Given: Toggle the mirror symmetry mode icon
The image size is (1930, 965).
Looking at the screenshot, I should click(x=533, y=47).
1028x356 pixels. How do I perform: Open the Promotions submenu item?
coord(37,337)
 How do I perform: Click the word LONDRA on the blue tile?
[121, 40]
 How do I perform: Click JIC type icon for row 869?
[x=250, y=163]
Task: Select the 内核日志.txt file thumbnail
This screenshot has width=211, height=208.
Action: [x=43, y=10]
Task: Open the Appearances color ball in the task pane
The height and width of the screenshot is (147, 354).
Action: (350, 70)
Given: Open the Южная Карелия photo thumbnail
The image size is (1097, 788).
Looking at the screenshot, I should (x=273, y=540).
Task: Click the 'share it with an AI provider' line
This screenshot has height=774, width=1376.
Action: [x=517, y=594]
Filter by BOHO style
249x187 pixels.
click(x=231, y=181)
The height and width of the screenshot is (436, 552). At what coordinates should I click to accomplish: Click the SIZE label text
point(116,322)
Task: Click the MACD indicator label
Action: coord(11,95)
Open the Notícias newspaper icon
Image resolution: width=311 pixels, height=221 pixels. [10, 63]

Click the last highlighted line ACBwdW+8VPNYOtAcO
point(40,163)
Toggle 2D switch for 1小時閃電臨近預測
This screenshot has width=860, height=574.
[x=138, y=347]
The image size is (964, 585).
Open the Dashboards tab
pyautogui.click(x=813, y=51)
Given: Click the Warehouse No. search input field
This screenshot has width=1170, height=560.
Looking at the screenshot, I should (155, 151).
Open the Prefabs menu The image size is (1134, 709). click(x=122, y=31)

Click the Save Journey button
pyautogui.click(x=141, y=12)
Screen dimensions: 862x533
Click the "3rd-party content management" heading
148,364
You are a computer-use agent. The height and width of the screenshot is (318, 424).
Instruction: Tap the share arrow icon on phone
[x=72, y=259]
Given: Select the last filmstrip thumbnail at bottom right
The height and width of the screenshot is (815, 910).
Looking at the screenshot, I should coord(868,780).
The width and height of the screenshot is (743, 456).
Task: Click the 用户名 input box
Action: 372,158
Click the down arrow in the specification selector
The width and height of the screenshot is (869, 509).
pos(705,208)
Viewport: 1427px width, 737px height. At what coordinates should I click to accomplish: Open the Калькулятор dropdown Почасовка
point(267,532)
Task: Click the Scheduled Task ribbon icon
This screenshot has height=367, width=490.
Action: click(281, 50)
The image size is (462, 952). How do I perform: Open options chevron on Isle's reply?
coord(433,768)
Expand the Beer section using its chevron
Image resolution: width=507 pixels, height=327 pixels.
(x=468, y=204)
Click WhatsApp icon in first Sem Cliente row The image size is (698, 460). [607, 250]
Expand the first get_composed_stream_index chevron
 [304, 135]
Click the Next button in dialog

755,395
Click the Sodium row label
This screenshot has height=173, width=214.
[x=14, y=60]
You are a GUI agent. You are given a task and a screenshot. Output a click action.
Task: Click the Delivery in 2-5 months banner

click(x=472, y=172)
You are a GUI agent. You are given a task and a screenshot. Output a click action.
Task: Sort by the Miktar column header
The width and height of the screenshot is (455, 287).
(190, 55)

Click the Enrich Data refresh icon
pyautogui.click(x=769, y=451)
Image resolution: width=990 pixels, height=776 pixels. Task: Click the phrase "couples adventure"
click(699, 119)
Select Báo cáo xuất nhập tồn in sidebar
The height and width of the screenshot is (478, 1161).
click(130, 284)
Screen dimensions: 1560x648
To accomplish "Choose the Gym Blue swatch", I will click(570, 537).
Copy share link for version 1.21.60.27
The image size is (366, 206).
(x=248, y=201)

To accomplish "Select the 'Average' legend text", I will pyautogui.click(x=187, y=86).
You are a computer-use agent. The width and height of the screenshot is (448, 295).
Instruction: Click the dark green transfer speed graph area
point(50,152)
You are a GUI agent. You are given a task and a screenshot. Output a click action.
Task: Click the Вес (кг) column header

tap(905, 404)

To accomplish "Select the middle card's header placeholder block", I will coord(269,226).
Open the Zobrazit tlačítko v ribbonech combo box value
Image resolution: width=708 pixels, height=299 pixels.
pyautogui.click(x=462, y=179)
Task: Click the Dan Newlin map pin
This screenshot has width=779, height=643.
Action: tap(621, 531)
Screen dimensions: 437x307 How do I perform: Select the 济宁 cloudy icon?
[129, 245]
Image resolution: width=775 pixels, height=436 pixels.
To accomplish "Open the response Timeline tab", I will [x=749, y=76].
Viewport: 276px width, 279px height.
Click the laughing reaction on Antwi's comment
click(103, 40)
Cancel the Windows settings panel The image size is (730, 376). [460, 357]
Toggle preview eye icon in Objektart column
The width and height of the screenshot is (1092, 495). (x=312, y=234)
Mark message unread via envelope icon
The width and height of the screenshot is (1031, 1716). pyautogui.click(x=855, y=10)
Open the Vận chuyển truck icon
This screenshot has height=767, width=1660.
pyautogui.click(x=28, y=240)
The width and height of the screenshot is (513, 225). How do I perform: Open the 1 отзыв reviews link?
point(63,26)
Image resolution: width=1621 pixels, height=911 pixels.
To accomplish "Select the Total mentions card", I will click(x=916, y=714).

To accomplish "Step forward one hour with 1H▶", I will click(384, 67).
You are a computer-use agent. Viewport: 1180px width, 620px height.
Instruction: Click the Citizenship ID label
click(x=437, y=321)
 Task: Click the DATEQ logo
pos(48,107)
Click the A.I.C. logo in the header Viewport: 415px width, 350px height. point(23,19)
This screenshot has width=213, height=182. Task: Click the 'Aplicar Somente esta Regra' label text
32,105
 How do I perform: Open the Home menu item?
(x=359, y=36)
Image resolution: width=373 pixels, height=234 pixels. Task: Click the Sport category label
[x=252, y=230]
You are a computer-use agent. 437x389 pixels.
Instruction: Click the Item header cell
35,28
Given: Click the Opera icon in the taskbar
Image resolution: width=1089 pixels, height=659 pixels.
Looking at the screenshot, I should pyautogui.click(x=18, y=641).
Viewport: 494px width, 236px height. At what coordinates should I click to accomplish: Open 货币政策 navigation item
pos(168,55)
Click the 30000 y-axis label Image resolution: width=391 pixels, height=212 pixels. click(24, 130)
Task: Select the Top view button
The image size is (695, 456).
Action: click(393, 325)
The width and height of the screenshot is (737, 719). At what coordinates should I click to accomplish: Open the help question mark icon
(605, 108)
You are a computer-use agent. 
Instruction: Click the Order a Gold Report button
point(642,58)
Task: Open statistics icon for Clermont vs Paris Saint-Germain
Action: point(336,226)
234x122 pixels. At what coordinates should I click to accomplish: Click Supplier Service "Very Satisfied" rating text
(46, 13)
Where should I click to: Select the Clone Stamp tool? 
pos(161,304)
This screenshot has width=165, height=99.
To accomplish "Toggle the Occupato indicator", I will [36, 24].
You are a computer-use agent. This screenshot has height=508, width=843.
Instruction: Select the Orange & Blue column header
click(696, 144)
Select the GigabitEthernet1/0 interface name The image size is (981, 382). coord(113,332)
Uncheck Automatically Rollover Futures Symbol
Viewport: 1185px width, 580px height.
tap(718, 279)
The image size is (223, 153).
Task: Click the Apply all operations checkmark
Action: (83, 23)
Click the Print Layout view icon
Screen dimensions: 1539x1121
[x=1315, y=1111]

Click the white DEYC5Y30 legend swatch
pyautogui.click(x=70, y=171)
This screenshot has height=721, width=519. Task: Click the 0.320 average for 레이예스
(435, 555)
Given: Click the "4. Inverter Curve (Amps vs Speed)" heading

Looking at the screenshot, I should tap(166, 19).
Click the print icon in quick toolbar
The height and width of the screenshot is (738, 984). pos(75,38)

YOUR TASK:
Go through the data and gather every line that holds "agent".

COMPLETED TASK:
You are a computer-use agent. The height and width of the screenshot is (318, 424).
You are a GUI agent. You are given a task and a screenshot. Output a click action.
You are a GUI agent. You are given a task and a screenshot. Output a click action.
You are a computer-use agent. The width and height of the screenshot is (448, 295).
You are a GUI agent. You are given a task and a screenshot. Output a click action.
You are a computer-use agent. Viewport: 1180px width, 620px height.
You are a computer-use agent. 437x389 pixels.
You are a computer-use agent. 
You are a computer-use agent. This screenshot has height=508, width=843.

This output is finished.